#### [GIVEN PROBLEM]
Can you reproduce the records below with every "GUI agent" renamed to "screen assistant" and nothing else altered?

[Items from a dataset]
══════════════════════════════

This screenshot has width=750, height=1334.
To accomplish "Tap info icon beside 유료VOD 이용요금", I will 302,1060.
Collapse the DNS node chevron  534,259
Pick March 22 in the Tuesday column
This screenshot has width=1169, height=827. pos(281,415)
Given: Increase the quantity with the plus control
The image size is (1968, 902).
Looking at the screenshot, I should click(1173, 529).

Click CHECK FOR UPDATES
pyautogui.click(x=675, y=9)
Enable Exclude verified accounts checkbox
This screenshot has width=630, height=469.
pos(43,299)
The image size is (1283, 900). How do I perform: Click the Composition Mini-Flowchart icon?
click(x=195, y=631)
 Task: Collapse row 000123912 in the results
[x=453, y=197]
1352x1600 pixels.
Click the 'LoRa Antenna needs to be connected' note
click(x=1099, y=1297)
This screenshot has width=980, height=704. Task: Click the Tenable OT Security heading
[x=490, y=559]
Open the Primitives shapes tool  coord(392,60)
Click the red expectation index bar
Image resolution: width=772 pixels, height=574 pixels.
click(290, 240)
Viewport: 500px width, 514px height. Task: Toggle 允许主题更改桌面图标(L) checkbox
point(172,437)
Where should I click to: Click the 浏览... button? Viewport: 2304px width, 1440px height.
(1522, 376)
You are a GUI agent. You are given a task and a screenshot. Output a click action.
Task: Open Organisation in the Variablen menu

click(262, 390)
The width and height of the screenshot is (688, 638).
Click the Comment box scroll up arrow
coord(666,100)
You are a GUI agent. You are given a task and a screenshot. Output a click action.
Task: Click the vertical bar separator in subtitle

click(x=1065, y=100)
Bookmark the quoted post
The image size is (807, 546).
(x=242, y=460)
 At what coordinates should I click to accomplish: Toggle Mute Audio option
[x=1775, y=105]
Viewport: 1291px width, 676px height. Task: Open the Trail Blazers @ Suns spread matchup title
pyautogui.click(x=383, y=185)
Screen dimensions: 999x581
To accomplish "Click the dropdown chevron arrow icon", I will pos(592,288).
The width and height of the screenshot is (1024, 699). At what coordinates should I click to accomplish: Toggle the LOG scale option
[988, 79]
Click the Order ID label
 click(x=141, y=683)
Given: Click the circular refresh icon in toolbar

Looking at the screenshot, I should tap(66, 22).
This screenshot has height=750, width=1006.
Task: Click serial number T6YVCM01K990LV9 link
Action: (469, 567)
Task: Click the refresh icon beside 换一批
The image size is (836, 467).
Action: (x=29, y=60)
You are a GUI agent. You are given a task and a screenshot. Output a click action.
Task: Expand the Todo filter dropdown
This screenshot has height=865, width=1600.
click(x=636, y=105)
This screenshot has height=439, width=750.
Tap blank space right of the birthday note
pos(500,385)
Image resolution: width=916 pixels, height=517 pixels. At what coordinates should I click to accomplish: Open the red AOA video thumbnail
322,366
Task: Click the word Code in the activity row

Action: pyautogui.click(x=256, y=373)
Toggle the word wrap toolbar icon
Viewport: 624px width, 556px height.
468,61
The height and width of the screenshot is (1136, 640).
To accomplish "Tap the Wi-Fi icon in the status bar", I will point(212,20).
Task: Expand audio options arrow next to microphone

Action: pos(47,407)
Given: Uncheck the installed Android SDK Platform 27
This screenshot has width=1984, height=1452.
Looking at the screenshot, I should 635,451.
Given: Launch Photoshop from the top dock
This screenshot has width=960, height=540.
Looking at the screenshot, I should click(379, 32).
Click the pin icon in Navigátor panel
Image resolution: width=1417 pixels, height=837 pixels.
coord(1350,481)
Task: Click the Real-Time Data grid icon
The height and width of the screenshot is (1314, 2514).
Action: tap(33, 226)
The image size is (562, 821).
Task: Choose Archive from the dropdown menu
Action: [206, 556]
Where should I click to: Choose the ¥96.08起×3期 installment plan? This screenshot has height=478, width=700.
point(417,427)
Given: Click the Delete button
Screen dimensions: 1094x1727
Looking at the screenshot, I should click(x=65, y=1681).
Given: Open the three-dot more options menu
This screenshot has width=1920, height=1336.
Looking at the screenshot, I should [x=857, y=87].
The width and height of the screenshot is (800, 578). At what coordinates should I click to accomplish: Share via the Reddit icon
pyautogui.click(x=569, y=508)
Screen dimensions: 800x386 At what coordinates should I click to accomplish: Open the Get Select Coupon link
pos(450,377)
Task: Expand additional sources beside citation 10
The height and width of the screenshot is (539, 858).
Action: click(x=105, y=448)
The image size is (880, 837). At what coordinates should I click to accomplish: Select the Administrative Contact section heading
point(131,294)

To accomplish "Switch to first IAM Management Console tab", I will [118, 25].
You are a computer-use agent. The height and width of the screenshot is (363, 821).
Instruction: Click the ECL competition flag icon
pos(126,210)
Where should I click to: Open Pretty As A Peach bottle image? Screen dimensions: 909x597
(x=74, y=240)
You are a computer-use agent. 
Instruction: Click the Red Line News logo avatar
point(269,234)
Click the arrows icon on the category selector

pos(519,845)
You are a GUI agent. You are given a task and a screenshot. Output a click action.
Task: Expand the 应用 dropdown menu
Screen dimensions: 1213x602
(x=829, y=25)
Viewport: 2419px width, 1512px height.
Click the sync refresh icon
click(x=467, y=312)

══════════════════════════════

#### [PROBLEM SOLUTION]
This screenshot has width=750, height=1334.
To accomplish "Tap info icon beside 유료VOD 이용요금", I will 302,1060.
Collapse the DNS node chevron  534,259
Pick March 22 in the Tuesday column
This screenshot has width=1169, height=827. pos(281,415)
Given: Increase the quantity with the plus control
The image size is (1968, 902).
Looking at the screenshot, I should click(1173, 529).

Click CHECK FOR UPDATES
pyautogui.click(x=675, y=9)
Enable Exclude verified accounts checkbox
This screenshot has width=630, height=469.
pos(43,299)
The image size is (1283, 900). How do I perform: Click the Composition Mini-Flowchart icon?
click(x=195, y=631)
 Task: Collapse row 000123912 in the results
[x=453, y=197]
1352x1600 pixels.
Click the 'LoRa Antenna needs to be connected' note
click(x=1099, y=1297)
This screenshot has width=980, height=704. Task: Click the Tenable OT Security heading
[x=490, y=559]
Open the Primitives shapes tool  coord(392,60)
Click the red expectation index bar
Image resolution: width=772 pixels, height=574 pixels.
click(290, 240)
Viewport: 500px width, 514px height. Task: Toggle 允许主题更改桌面图标(L) checkbox
point(172,437)
Where should I click to: Click the 浏览... button? Viewport: 2304px width, 1440px height.
(1522, 376)
You are a screen assistant. You are given a task and a screenshot. Output a click action.
Task: Open Organisation in the Variablen menu

click(262, 390)
The width and height of the screenshot is (688, 638).
Click the Comment box scroll up arrow
coord(666,100)
You are a screen assistant. You are given a task and a screenshot. Output a click action.
Task: Click the vertical bar separator in subtitle

click(x=1065, y=100)
Bookmark the quoted post
The image size is (807, 546).
(x=242, y=460)
 At what coordinates should I click to accomplish: Toggle Mute Audio option
[x=1775, y=105]
Viewport: 1291px width, 676px height. Task: Open the Trail Blazers @ Suns spread matchup title
pyautogui.click(x=383, y=185)
Screen dimensions: 999x581
To accomplish "Click the dropdown chevron arrow icon", I will pos(592,288).
The width and height of the screenshot is (1024, 699). At what coordinates should I click to accomplish: Toggle the LOG scale option
[988, 79]
Click the Order ID label
 click(x=141, y=683)
Given: Click the circular refresh icon in toolbar

Looking at the screenshot, I should tap(66, 22).
This screenshot has height=750, width=1006.
Task: Click serial number T6YVCM01K990LV9 link
Action: (469, 567)
Task: Click the refresh icon beside 换一批
The image size is (836, 467).
Action: (x=29, y=60)
You are a screen assistant. You are given a task and a screenshot. Output a click action.
Task: Expand the Todo filter dropdown
This screenshot has height=865, width=1600.
click(x=636, y=105)
This screenshot has height=439, width=750.
Tap blank space right of the birthday note
pos(500,385)
Image resolution: width=916 pixels, height=517 pixels. At what coordinates should I click to accomplish: Open the red AOA video thumbnail
322,366
Task: Click the word Code in the activity row

Action: pyautogui.click(x=256, y=373)
Toggle the word wrap toolbar icon
Viewport: 624px width, 556px height.
468,61
The height and width of the screenshot is (1136, 640).
To accomplish "Tap the Wi-Fi icon in the status bar", I will point(212,20).
Task: Expand audio options arrow next to microphone

Action: pos(47,407)
Given: Uncheck the installed Android SDK Platform 27
This screenshot has width=1984, height=1452.
Looking at the screenshot, I should 635,451.
Given: Launch Photoshop from the top dock
This screenshot has width=960, height=540.
Looking at the screenshot, I should click(379, 32).
Click the pin icon in Navigátor panel
Image resolution: width=1417 pixels, height=837 pixels.
coord(1350,481)
Task: Click the Real-Time Data grid icon
The height and width of the screenshot is (1314, 2514).
Action: tap(33, 226)
The image size is (562, 821).
Task: Choose Archive from the dropdown menu
Action: [206, 556]
Where should I click to: Choose the ¥96.08起×3期 installment plan? This screenshot has height=478, width=700.
point(417,427)
Given: Click the Delete button
Screen dimensions: 1094x1727
Looking at the screenshot, I should click(x=65, y=1681).
Given: Open the three-dot more options menu
This screenshot has width=1920, height=1336.
Looking at the screenshot, I should [x=857, y=87].
The width and height of the screenshot is (800, 578). At what coordinates should I click to accomplish: Share via the Reddit icon
pyautogui.click(x=569, y=508)
Screen dimensions: 800x386 At what coordinates should I click to accomplish: Open the Get Select Coupon link
pos(450,377)
Task: Expand additional sources beside citation 10
The height and width of the screenshot is (539, 858).
Action: click(x=105, y=448)
The image size is (880, 837). At what coordinates should I click to accomplish: Select the Administrative Contact section heading
point(131,294)

To accomplish "Switch to first IAM Management Console tab", I will [118, 25].
You are a computer-use agent. The height and width of the screenshot is (363, 821).
Instruction: Click the ECL competition flag icon
pos(126,210)
Where should I click to: Open Pretty As A Peach bottle image? Screen dimensions: 909x597
(x=74, y=240)
You are a computer-use agent. 
Instruction: Click the Red Line News logo avatar
point(269,234)
Click the arrows icon on the category selector

pos(519,845)
You are a screen assistant. You are given a task and a screenshot. Output a click action.
Task: Expand the 应用 dropdown menu
Screen dimensions: 1213x602
(x=829, y=25)
Viewport: 2419px width, 1512px height.
Click the sync refresh icon
click(x=467, y=312)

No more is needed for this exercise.